Data Governance: What You Can’t See Can Hurt You

At the SailPoint Navigate ’14 conference, Paul Trulove, SailPoint’s VP of product marketing, discussed the rapidly evolving data governance issues that organizations are facing today.

“Ten or twenty years ago, data governance, especially over unstructured data, was straightforward,” Trulove said. “Unstructured data meant files in a file cabinet, and it wasn’t something IT had to worry about.”

That’s not the case anymore. Today, unstructured data is everywhere – including Twitter content, file stores on cloud storage services like, PowerPoint presentations, mobile content, data in collaboration platforms, such as SharePoint, and more.

All of those types of data now fall under IT’s purview, and IT must quickly figure out how to manage and secure all of these new users (often contractors, partners or even customers) and the data they create.

“Today, as much as 80 percent of the data created by a typical business is unstructured data,” Trulove explained.

Unstructured data is also starting to catch the eyes of auditors. After all, if an employee carelessly stores consumer credit card data in a poorly secured cloud storage site, for instance, the company can’t claim to be living up to its regulatory obligations.

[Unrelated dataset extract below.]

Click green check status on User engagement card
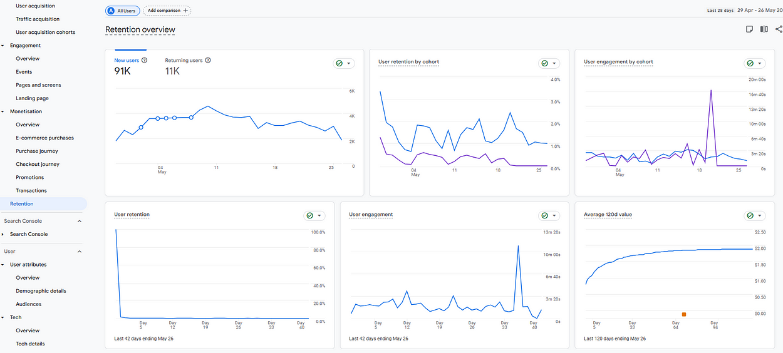 coord(544,216)
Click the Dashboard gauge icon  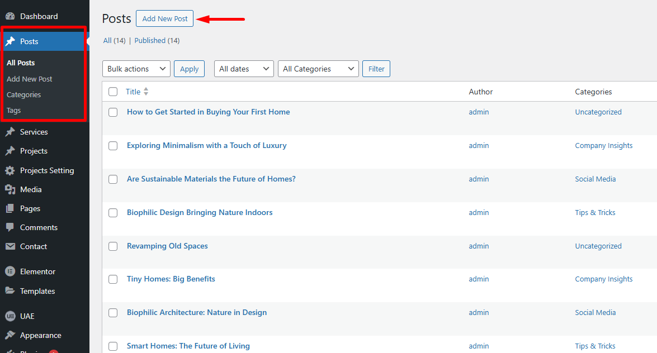pyautogui.click(x=10, y=17)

“For the time being, most auditors are focusing on SharePoint because that’s what they know about,” Trulove said. “But it won’t be long before they start monitoring other types of unstructured data, as well.”

The lack of data governance around unstructured data means that users often have access to sensitive data that they shouldn’t be able to access. If someone copies sensitive data to an Excel file (customer sales records, for instance) and then stores it in the cloud or forwards it to their Gmail account, all of these actions represent new exposure points.

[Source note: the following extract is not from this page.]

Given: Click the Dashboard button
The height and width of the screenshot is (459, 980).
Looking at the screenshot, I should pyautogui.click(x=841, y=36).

Those exposure points could put organizations at risk for more than regulatory non-compliance. Poorly governed data could put you at risk for data loss, IP theft and even corporate espionage.

Data Governance and IAM: Balancing Collaboration with Control  

Security is always a balancing act between users who value convenience and IT, which must secure data and exercise control over how that data is used. As far as unstructured data is concerned, the scales are tipped so far towards convenience at the moment that IT often has a hard time figuring out how to regain control without triggering a user revolt.

Achieving security that is on par with convenience doesn’t need to be a process that alienates users, however, so long as you pick the right tools and keep users involved in the process at every step along the way.

“Convenience is actually where you should start when it comes time to secure unstructured data,” Trulove said. “If your IAM system can automate provisioning, offer self-service access request and simplify or even consolidate authentication via SSO, your users will perceive this as something that offers more, not less, convenience.”

For the IT organization, the IAM solution should offer them convenience as well. IAM can provide visibility into unstructured data access, answering such questions as: Who is accessing what, from where, and what are they doing with that data? Without IAM, answering those questions would be extremely labor-intensive, if not impossible.

This is especially important for cloud services.

“The challenge is to allow users to access data and share it with others who need it, doing so in a secure, auditable way,” Trulove said.

With an IAM solution in place, such as SailPoint’s IdentityIQ, IT will gain visibility, be able to enforce data governance, and simplify audit reporting, while users will enjoy streamlined access to their data anytime, anywhere and on any device.

In our cloud-based, mobile world, automating identity management and access control is quickly shifting from a nice-to-have tool to a mission-critical one.